Recently published research from the University of British Columbia Okanagan campus shows that therapy dogs can help children to build social skills.

The study, which was published in the Journal of Research in Childhood Education, looked at the impact that working with therapy dogs had on 22 children from the Okanagan Boys and Girls Club over the course of six weeks. Researchers utilized therapy animals from the Building Academic Retention through K9s, or BARK program, to learn more about how the children could learn from and with the dogs.

photo: Sam Lion via Pexels

During the six-week program the children were taught new social skills, such as giving directions to other people. Each child practiced their new skill with a therapy dog—and then with the rest of the participant group. Following practice with the dogs and the other children, the participants then tried out their new skills with university students.

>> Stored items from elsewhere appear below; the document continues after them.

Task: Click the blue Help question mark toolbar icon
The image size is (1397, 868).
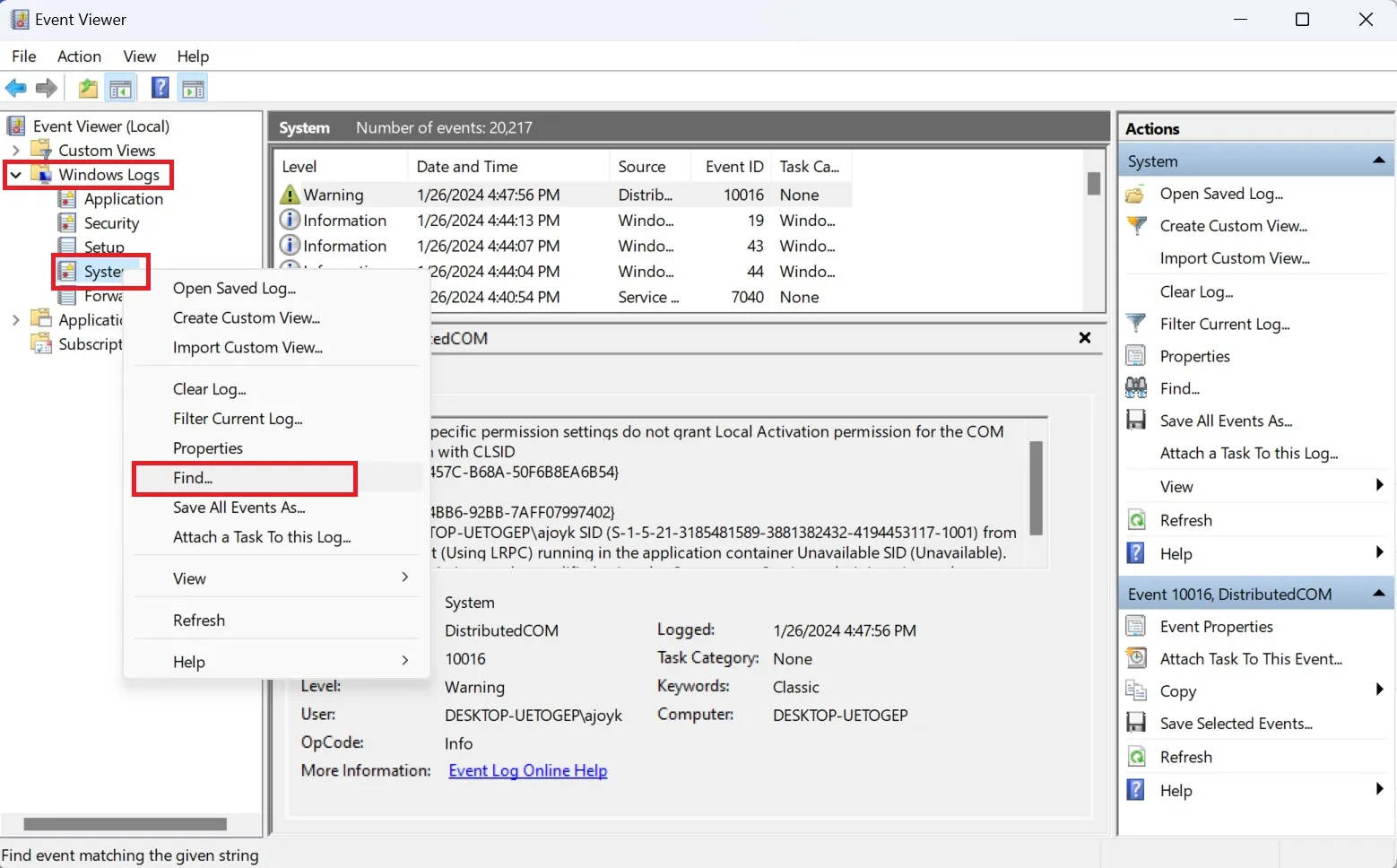Action: [x=161, y=88]
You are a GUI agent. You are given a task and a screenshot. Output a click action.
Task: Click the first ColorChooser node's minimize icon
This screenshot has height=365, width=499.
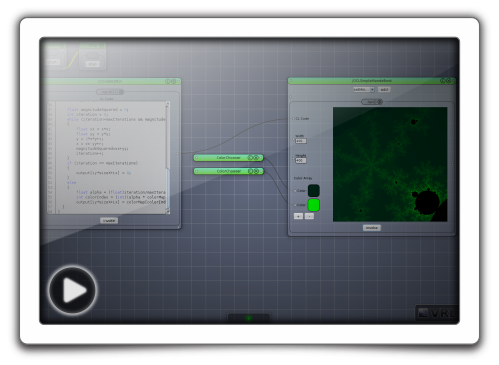pos(250,158)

Dr. John-Tyler Binfet, associate professor in the School of Education and director of BARK, said of the program, “Therapy dogs are often able to reach children and facilitate their growth in surprising ways. We saw evidence of this in the social skills of children when they were paired with a therapy dog.”

Researcher and master’s student in the School of Education, Nicole Harris, said, “Findings from our observations suggested that canine-assisted social and emotional learning initiatives can provide unique advantages. Our team saw that by interacting with the therapy dogs, the children’s moods improved and their engagement in their lessons increased.”

After the program ended, Harris interviewed eight of the children. The researcher found that each child felt the social skills training program was enjoyable. The children also said the dogs were a meaningful part of the training program.